« Au boulot, feignasses ! »
La fausse bonne idée des macronistes pour « réinsérer les chômeurs »

Thierry vincent

Le 21 novembre 2022, le ministre du travail, Olivier Dussopt, annonce un nouveau durcissement des règles d'indemnisation des chômeurs jugé "innacceptable" par l'ensemble des syndicats (Photo Bertrand GUAY / AFP)

À compter du 1er février, pour la seconde fois depuis 2019, les macronistes vont mettre la pression sur les chômeurs. Cette fois en réduisant de 24 à 18 mois leur période d'indemnisation. Raison avancée : avec "seulement 7,3% des actifs au chômage", la France serait "en marche vers le plein emploi". Régulièrement relayé par les médias d'état et ceux des milliardaires soutenant l'exécutif, ce chiffre officiel minimise le chômage réel. En réalité, près de 21% des actifs sont inscrits à Pôle emploi. Un chiffre stable depuis l'arrivée d'Emmanuel Macron à l'Elysée. Selon la CGT, près de 10 millions de personnes seraient privés d'emplois stables en France. Près d'un tiers des actifs. Et paradoxalement, leur " mettre la pression " n'aidera pas forcément à les réinsérer...
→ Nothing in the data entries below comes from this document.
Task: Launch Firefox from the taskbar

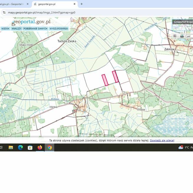Action: click(40, 148)
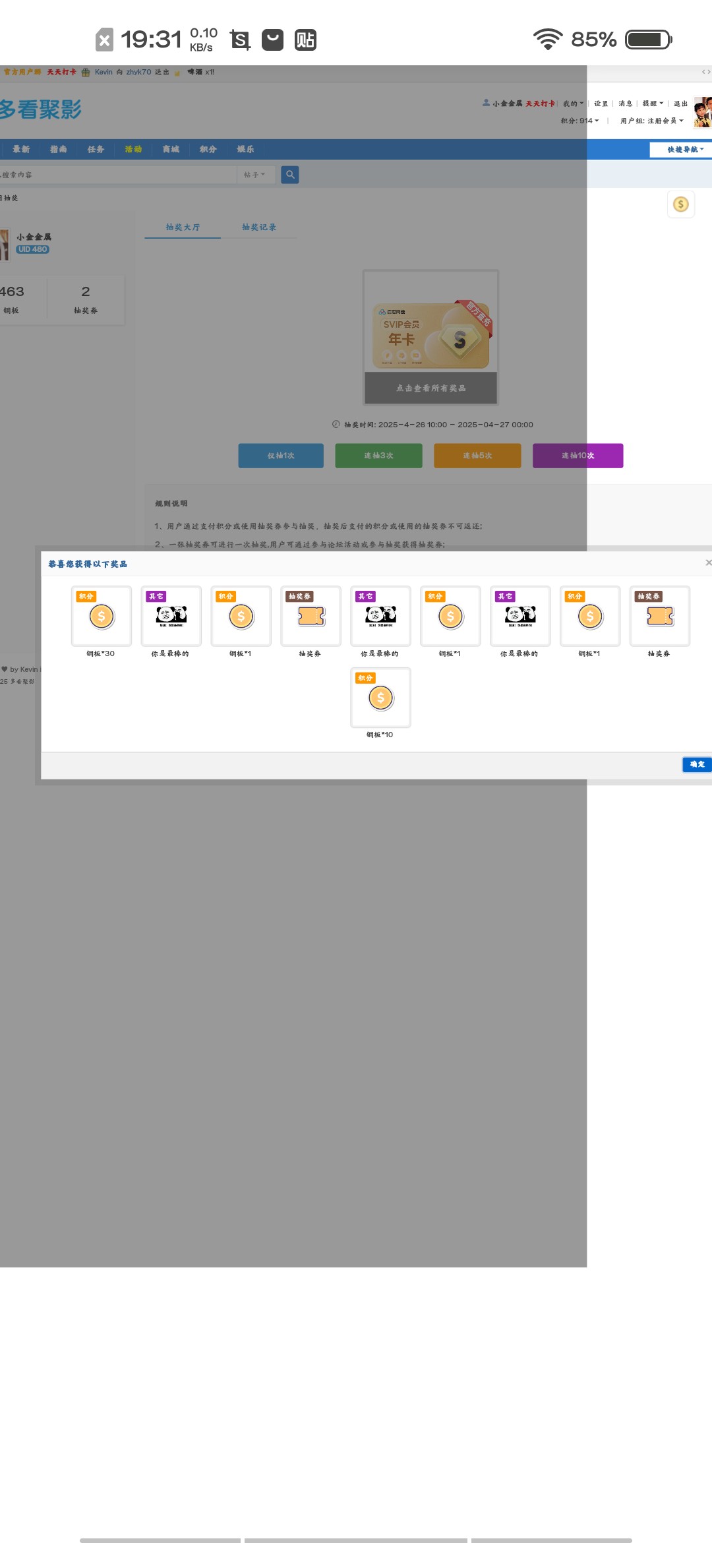Viewport: 712px width, 1543px height.
Task: Click 点击查看所有奖品 under SVIP card
Action: [430, 388]
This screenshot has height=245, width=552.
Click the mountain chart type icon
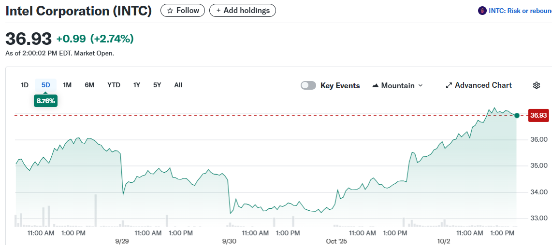(376, 86)
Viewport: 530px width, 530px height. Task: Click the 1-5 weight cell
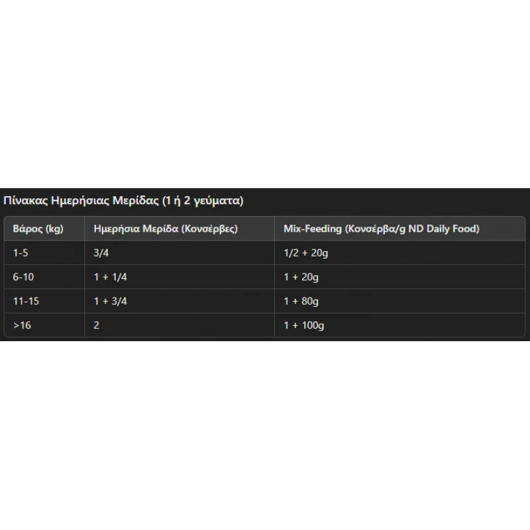point(44,253)
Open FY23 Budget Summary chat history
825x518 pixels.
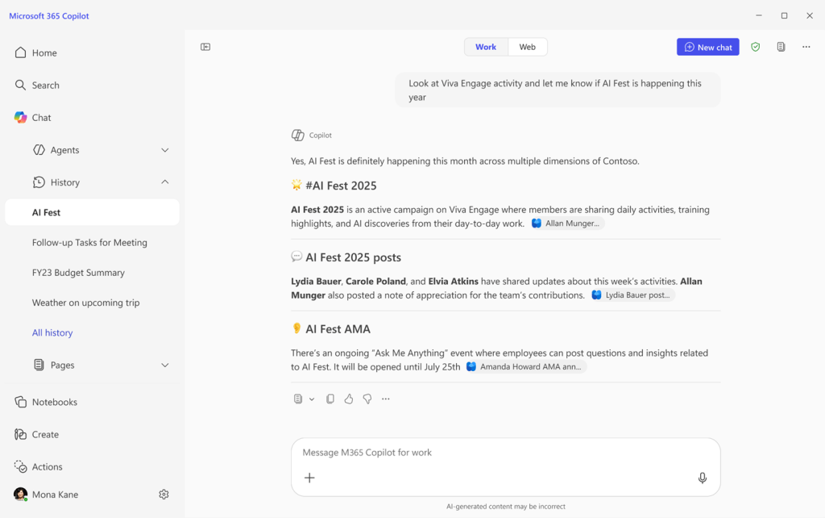click(78, 273)
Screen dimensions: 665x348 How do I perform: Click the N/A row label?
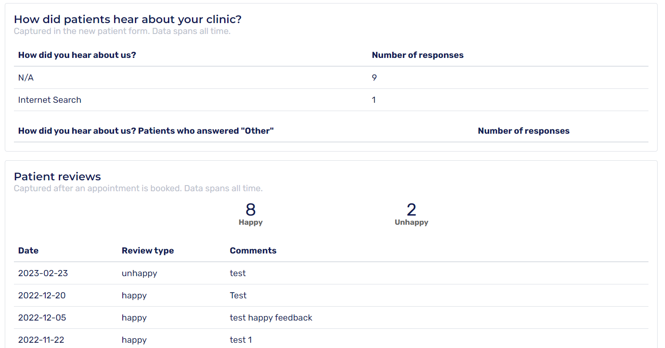pyautogui.click(x=26, y=78)
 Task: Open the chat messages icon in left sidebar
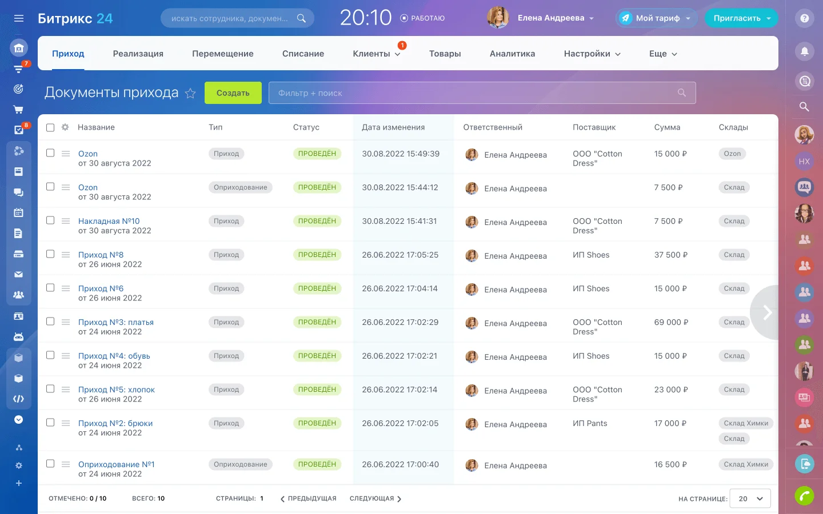19,192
Polie et résignée, cette quadragénaire prend le tract sans conviction. " C'est bien ce que vous faites, mais franchement, je n'ai plus la force d'aller me prendre des lacrymos dans les manifs, j'ai trop de problèmes au quotidien.  Là je suis en fin de droit, je vis au jour le jour". Devant cette agence Pôle Emploi d'Aubervilliers (Seine St-Denis), Pierre Garnodier, 32 ans, secrétaire national de la CGT chômeurs venu tracter pour inciter les personnes sans emploi à se joindre à la manif du 19 janvier contre  la réforme des retraites, a l'habitude de ce genre de réactions : " Quand ta préoccupation c'est de remplir ton frigo, c'est difficile de te mobiliser ". 

ierre Garnodier, secrétaire national de la CGT chômeurs, devant l'agence Pôle emploi d'Aubervilliers, janvier 2022.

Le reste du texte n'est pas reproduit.